Write out all the records exactly, and keep any images out.

━━━━━ Extracted records ━━━━━

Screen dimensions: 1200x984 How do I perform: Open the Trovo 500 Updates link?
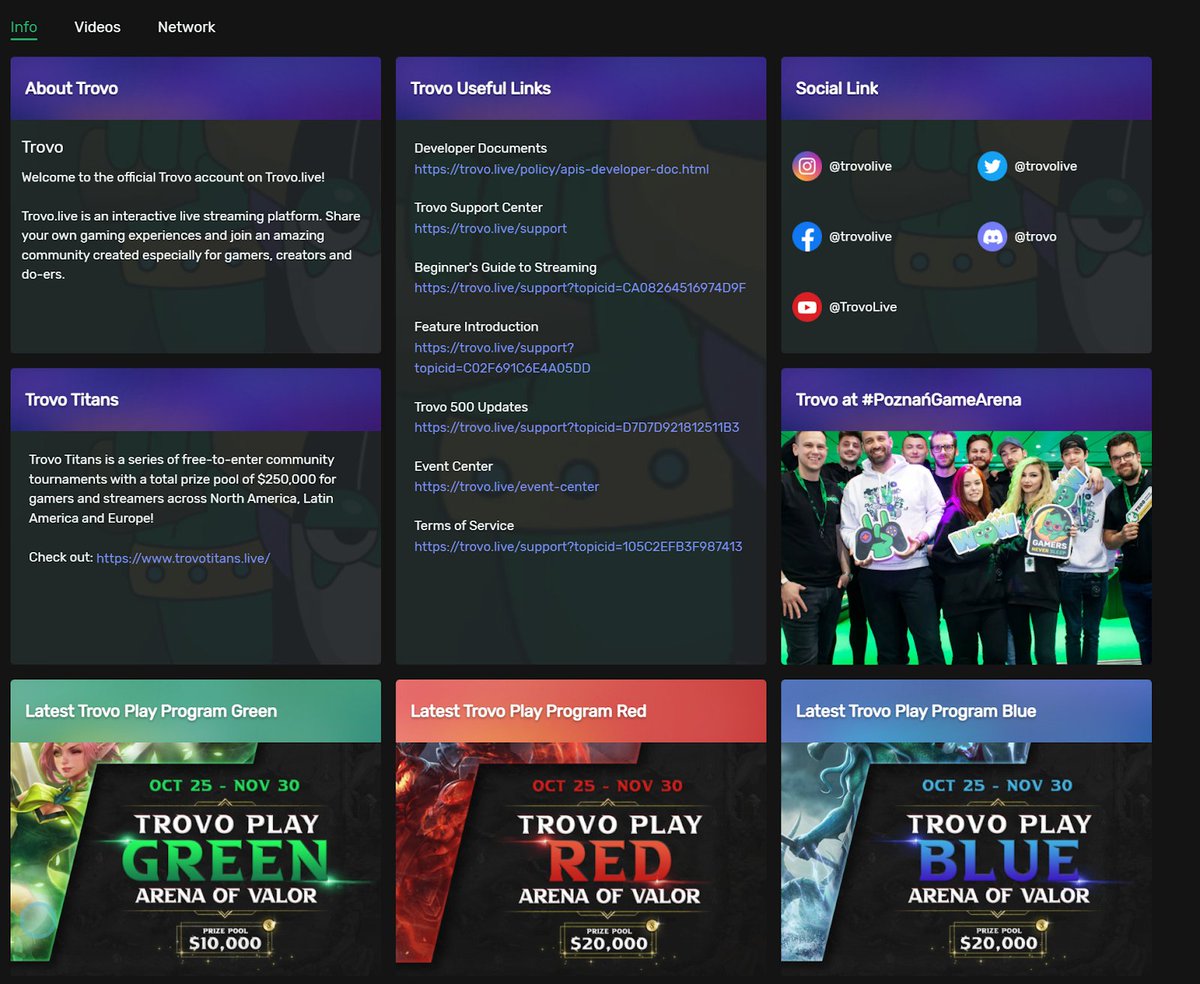click(577, 427)
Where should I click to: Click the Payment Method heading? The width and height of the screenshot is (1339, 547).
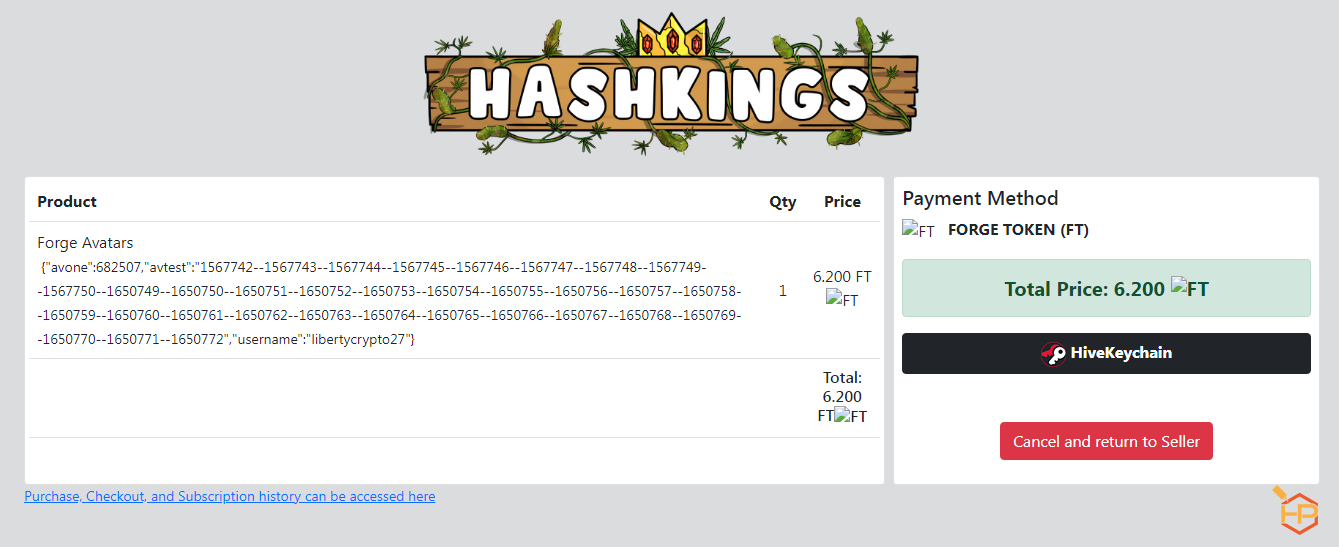coord(980,198)
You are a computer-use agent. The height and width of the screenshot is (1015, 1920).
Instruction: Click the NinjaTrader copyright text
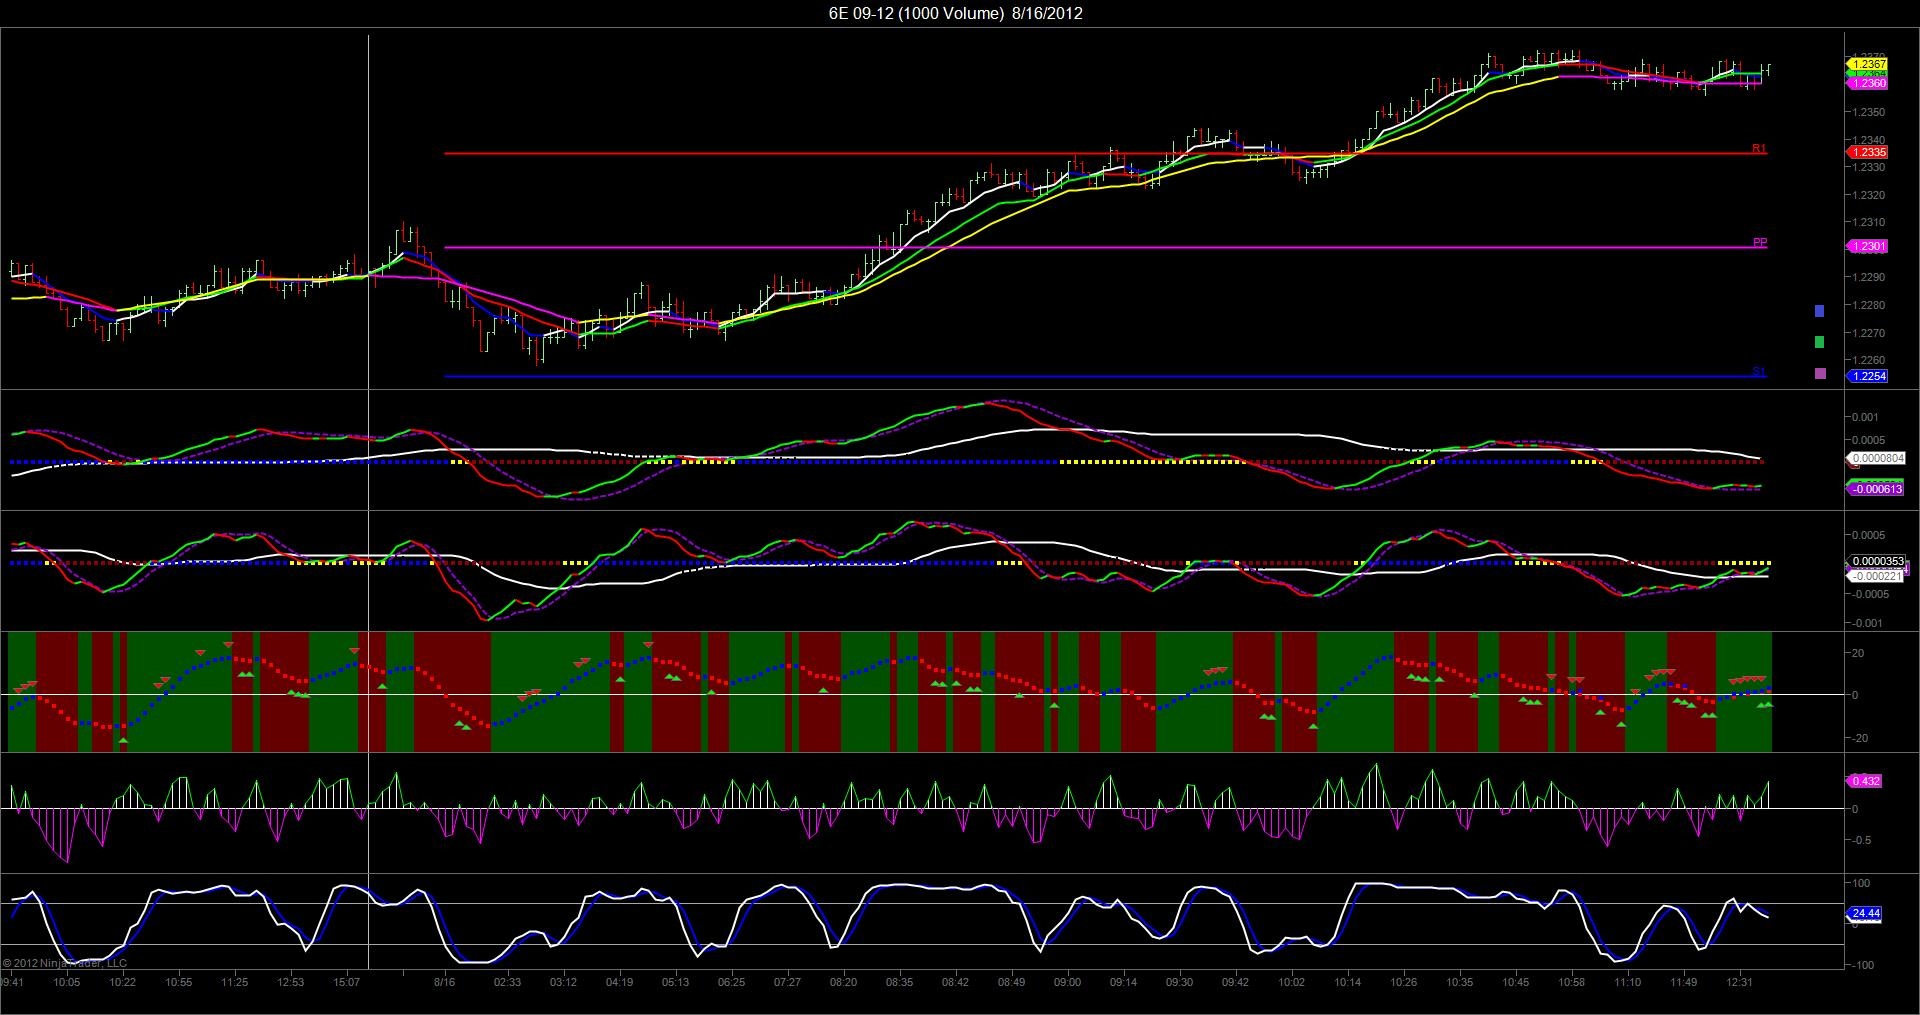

━━━━━

§ **Answer section**
Screen dimensions: 1200x984 How do I perform: Open the Trovo 500 Updates link?
click(577, 427)
Where should I click to: Click the Payment Method heading? The width and height of the screenshot is (1339, 547).
coord(980,198)
You are a computer-use agent. The height and width of the screenshot is (1015, 1920).
Instruction: Click the NinjaTrader copyright text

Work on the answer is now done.